REQUIRED WORK =>
In the listing that follows, the lines starting at the one containing "Personal Email * (73, 559)" and ending at the one containing "Marketing Type (71, 242)" are to be returned exactly, both boundary lines included, and no others.

SUPPLIED RECORDS =>
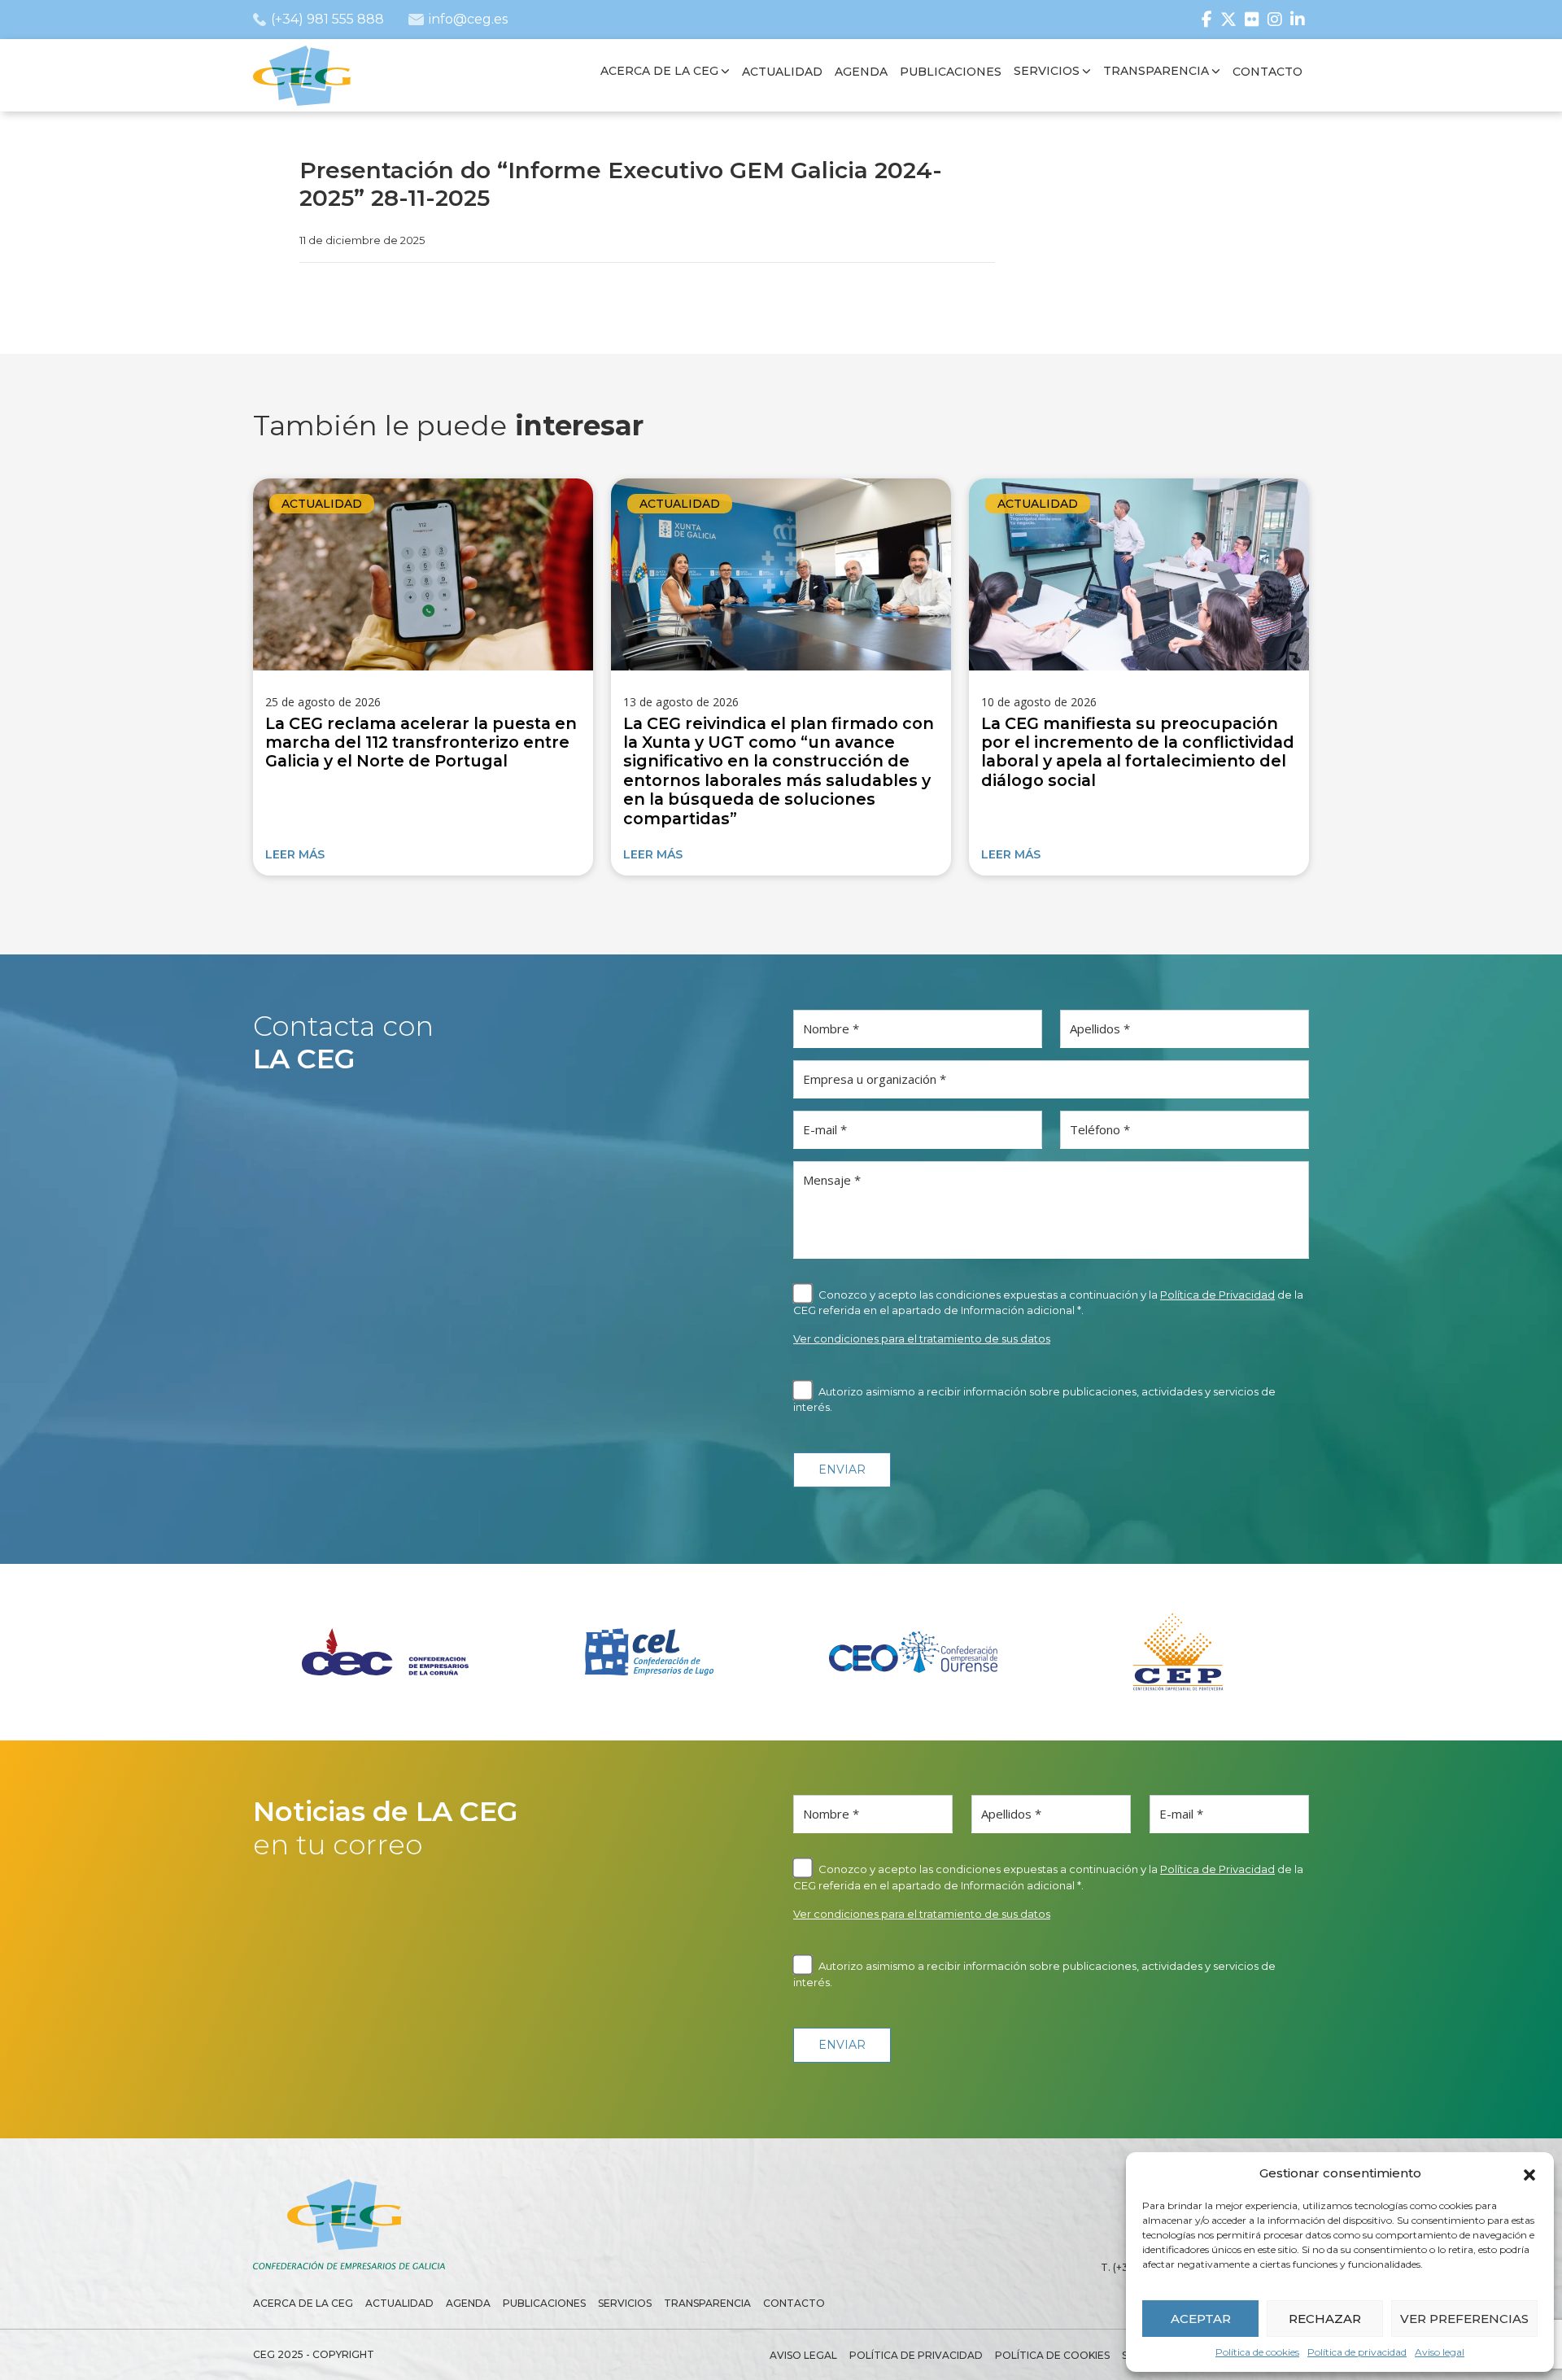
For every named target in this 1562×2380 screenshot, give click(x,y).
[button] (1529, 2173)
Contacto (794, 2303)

==

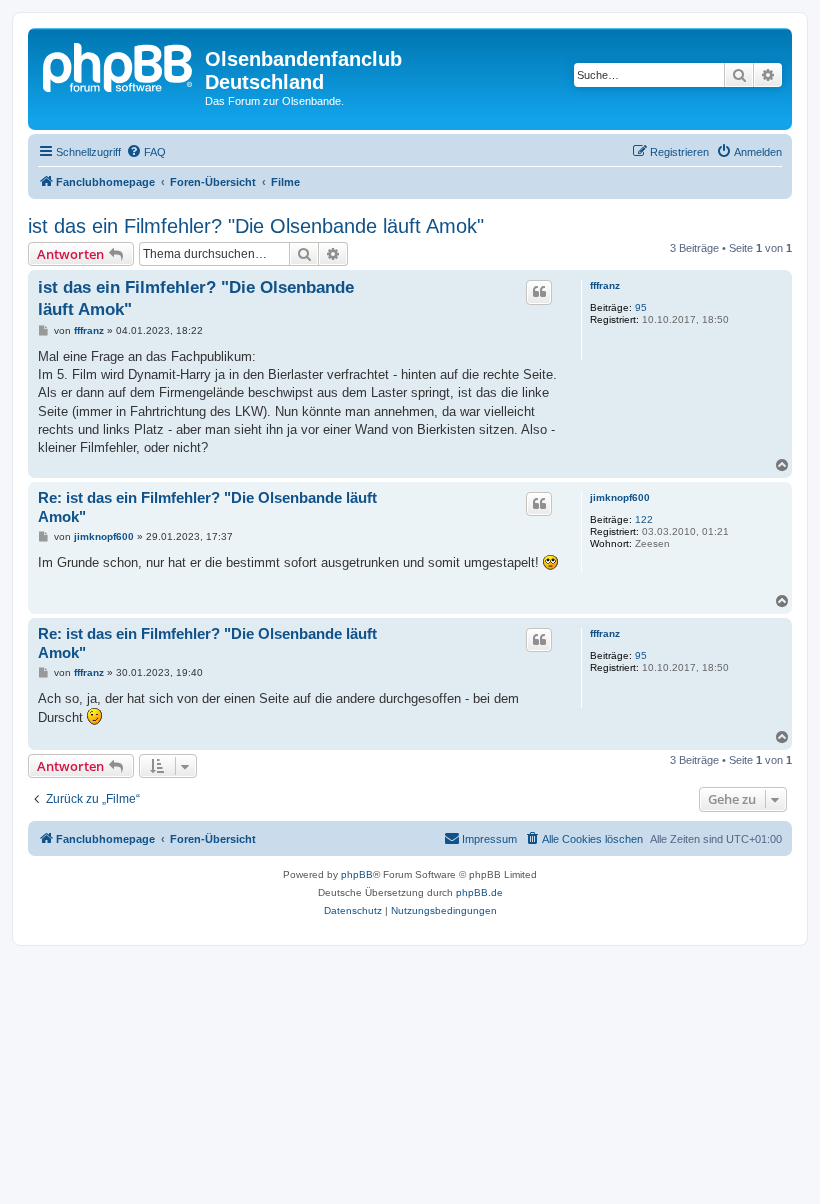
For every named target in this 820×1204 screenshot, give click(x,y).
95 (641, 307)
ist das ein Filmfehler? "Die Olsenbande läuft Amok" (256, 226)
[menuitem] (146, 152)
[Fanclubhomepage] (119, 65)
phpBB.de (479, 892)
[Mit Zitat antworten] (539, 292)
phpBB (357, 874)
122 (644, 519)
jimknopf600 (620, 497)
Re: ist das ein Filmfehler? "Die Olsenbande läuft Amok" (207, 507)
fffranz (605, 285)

==

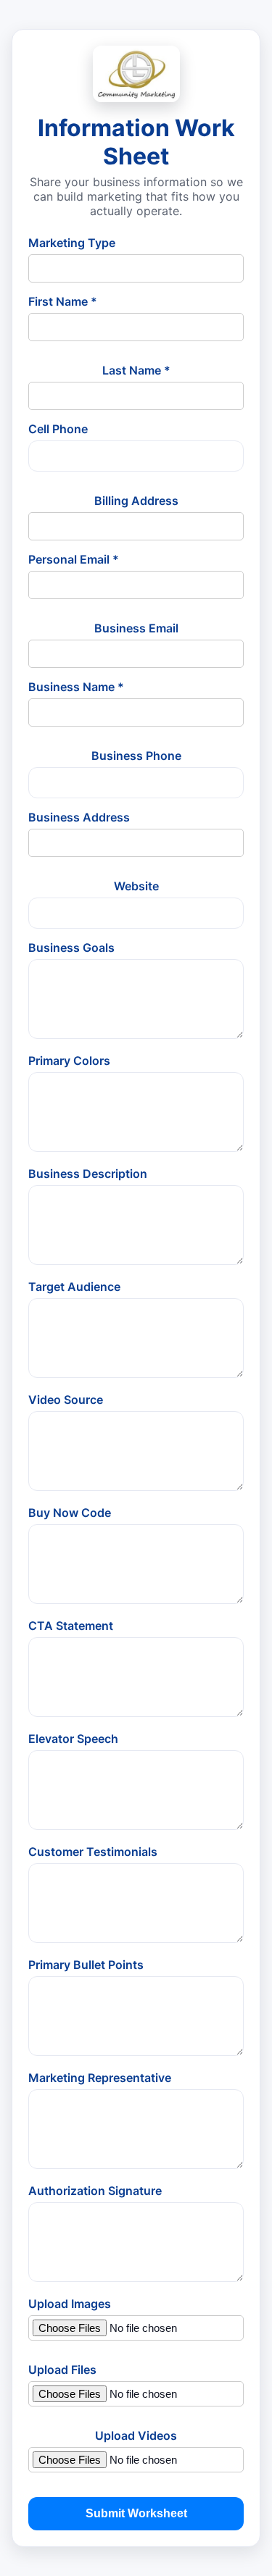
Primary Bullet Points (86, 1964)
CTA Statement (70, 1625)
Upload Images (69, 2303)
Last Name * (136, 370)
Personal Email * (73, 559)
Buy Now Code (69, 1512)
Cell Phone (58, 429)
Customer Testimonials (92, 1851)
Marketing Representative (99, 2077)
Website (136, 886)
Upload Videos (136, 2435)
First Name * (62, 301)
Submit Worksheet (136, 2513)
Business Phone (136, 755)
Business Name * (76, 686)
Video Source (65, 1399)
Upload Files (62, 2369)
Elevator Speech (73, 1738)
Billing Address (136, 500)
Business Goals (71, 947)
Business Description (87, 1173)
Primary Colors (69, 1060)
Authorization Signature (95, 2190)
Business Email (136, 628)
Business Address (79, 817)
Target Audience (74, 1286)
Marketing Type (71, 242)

SOLUTION TO THE PROBLEM =>
Personal Email * (73, 559)
Buy Now Code (69, 1512)
Cell Phone (58, 429)
Customer Testimonials (92, 1851)
Marketing Representative (99, 2077)
Website (136, 886)
Upload Videos (136, 2435)
First Name * (62, 301)
Submit Worksheet (136, 2513)
Business Phone (136, 755)
Business Name * (76, 686)
Video Source (65, 1399)
Upload Files (62, 2369)
Elevator Speech (73, 1738)
Billing Address (136, 500)
Business Goals (71, 947)
Business Description (87, 1173)
Primary Colors (69, 1060)
Authorization Signature (95, 2190)
Business Email (136, 628)
Business Address (79, 817)
Target Audience (74, 1286)
Marketing Type (71, 242)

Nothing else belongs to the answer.